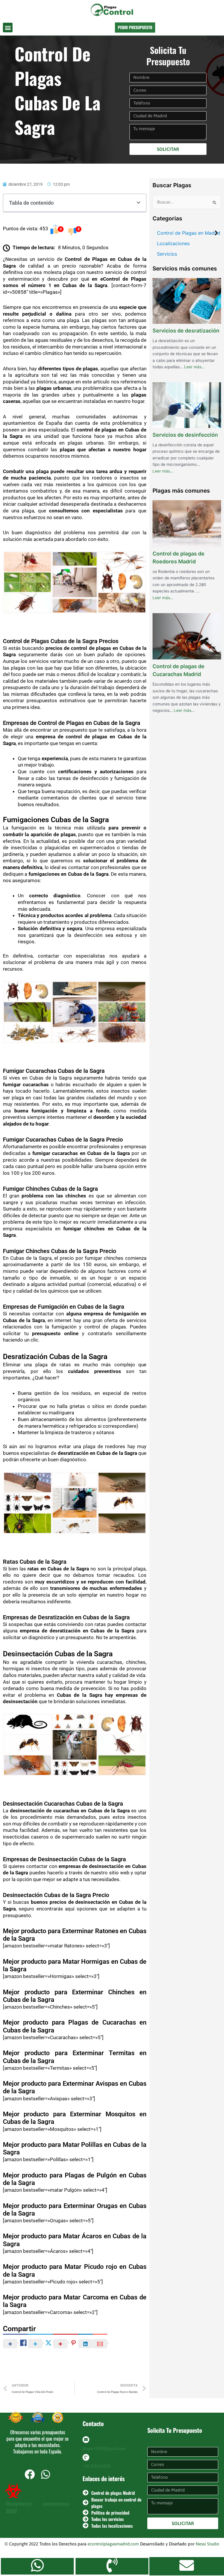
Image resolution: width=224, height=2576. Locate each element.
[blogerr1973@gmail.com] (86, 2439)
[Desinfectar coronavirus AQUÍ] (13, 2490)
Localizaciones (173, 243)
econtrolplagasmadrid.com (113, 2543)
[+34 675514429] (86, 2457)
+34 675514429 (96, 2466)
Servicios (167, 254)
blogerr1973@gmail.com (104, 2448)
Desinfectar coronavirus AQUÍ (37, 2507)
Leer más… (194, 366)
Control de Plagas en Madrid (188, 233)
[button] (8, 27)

* * *

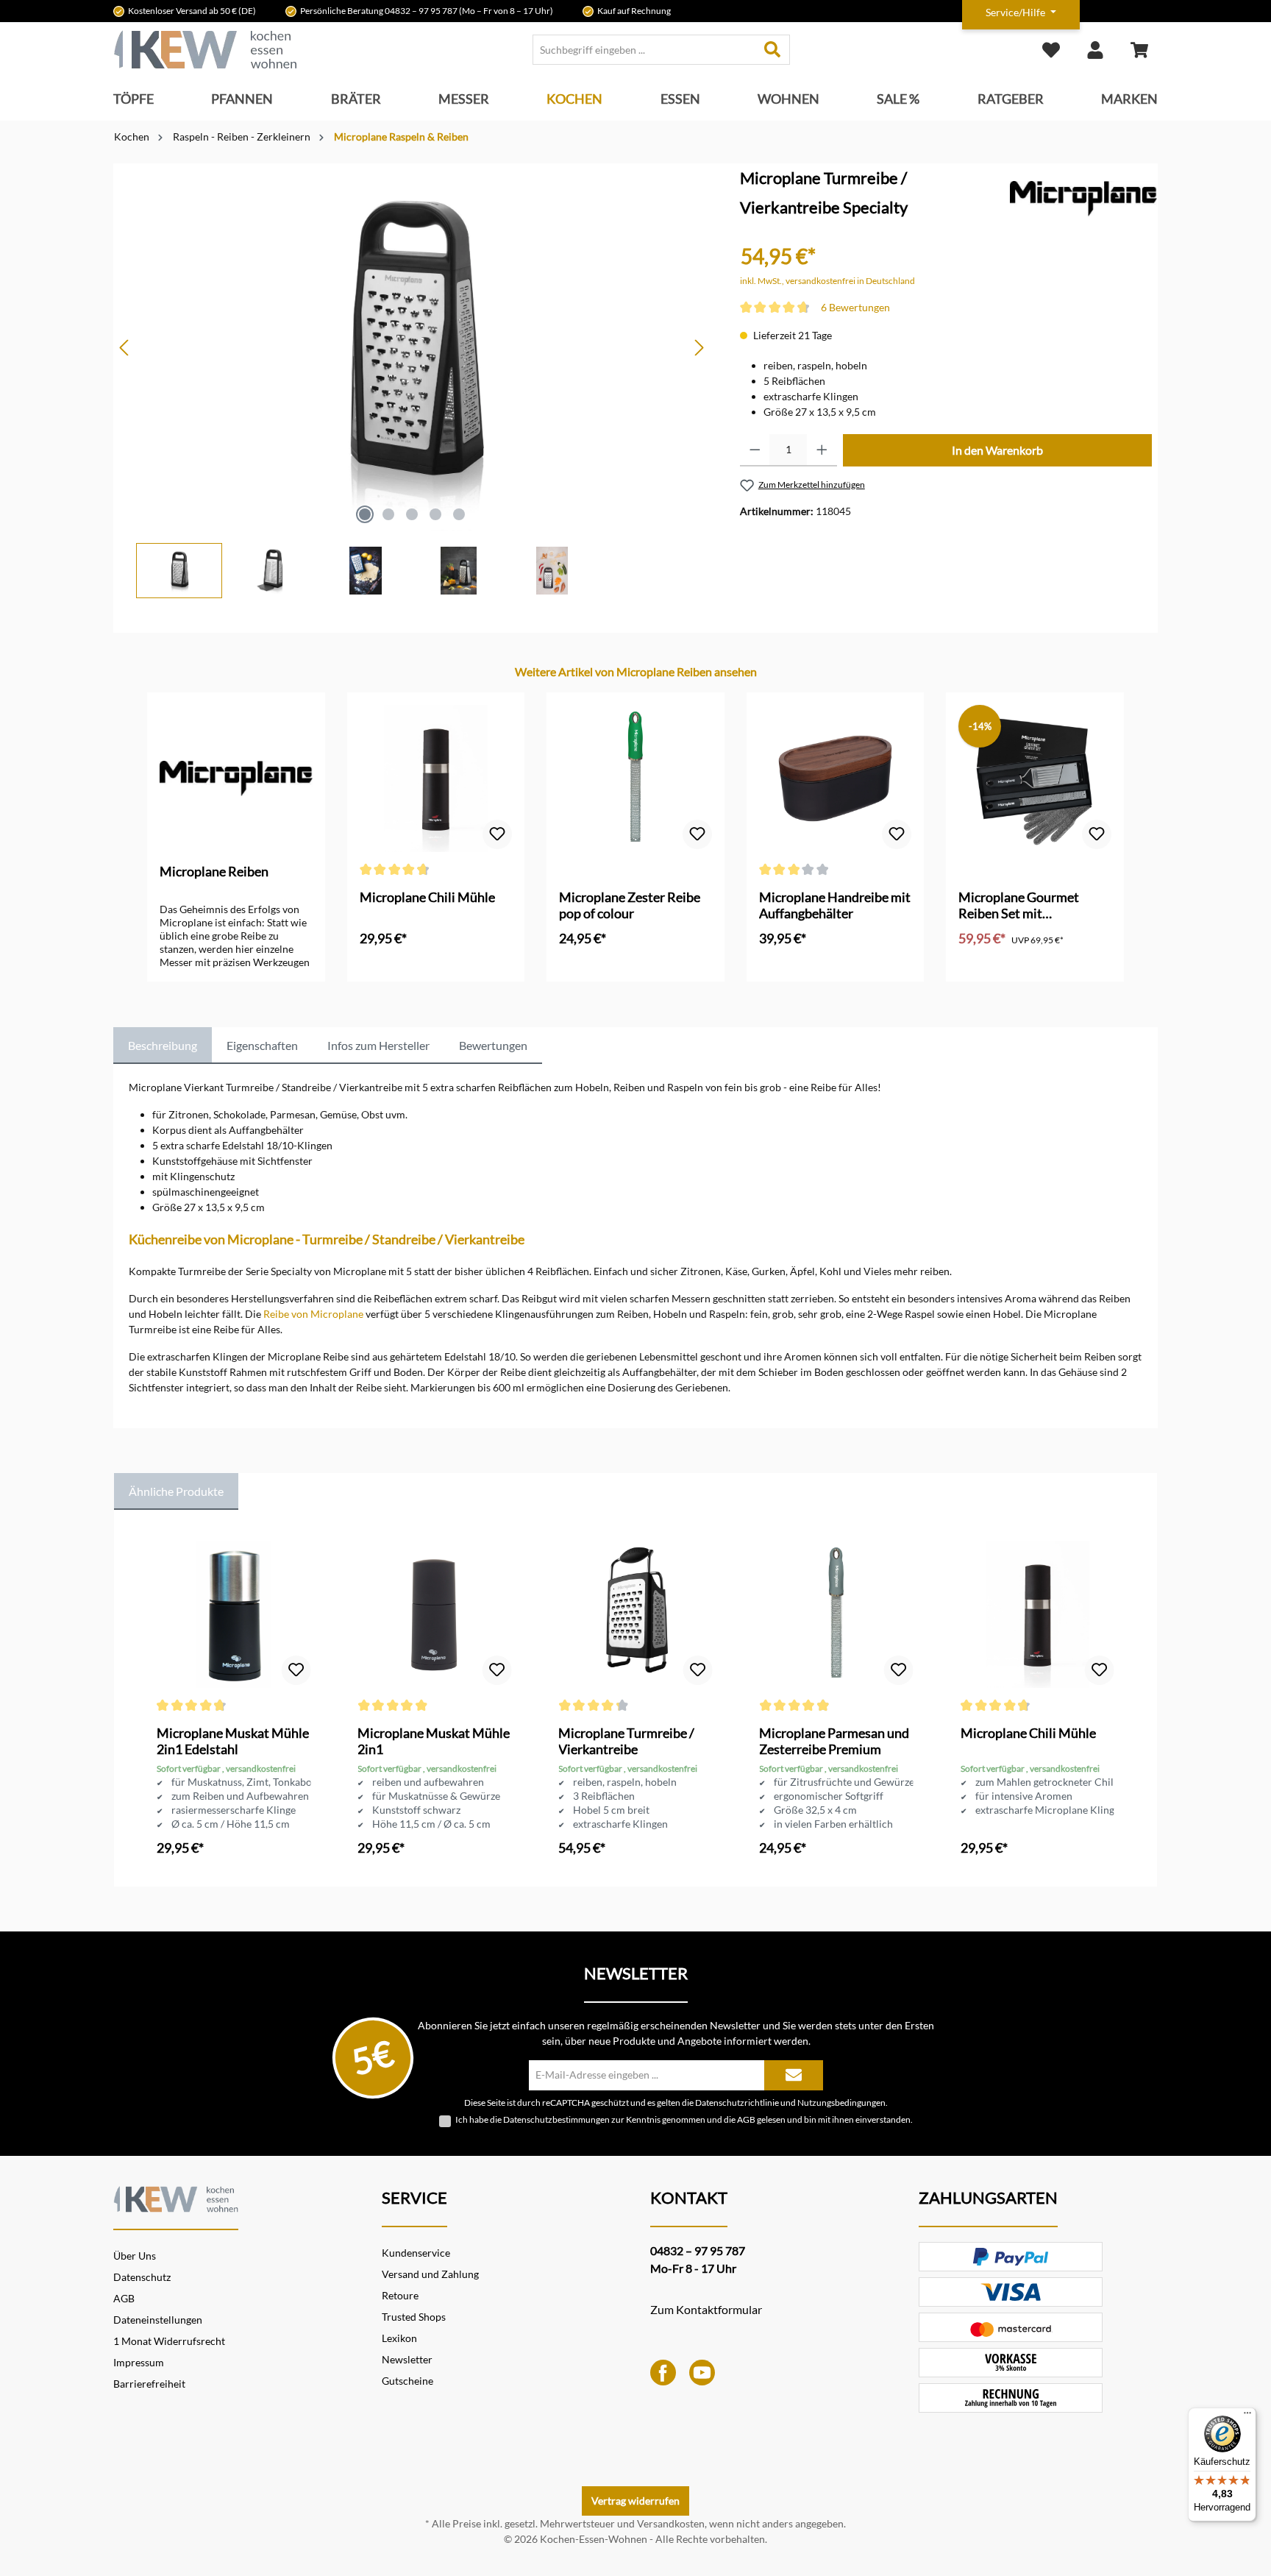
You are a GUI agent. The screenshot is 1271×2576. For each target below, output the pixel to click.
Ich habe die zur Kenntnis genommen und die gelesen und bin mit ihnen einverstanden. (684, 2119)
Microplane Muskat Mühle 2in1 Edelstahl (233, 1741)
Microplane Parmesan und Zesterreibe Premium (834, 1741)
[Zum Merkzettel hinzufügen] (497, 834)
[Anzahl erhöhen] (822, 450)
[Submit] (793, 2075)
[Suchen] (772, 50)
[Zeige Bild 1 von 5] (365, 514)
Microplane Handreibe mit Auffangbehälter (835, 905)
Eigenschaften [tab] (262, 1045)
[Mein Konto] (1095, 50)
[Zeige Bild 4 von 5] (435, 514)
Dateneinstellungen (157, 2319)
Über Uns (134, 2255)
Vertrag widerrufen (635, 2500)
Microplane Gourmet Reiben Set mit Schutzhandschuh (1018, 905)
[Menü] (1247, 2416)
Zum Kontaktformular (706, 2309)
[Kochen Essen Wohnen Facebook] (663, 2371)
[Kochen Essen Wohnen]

> Brief: Print exactly the lines above, between the one holding "Image resolution: width=224, height=2576." and the one holding "[button] (8, 27)", inclusive, and nothing besides.

> Task result:
Image resolution: width=224, height=2576. Locate each element.
[blogerr1973@gmail.com] (86, 2439)
[Desinfectar coronavirus AQUÍ] (13, 2490)
Localizaciones (173, 243)
econtrolplagasmadrid.com (113, 2543)
[+34 675514429] (86, 2457)
+34 675514429 (96, 2466)
Servicios (167, 254)
blogerr1973@gmail.com (104, 2448)
Desinfectar coronavirus AQUÍ (37, 2507)
Leer más… (194, 366)
Control de Plagas en Madrid (188, 233)
[button] (8, 27)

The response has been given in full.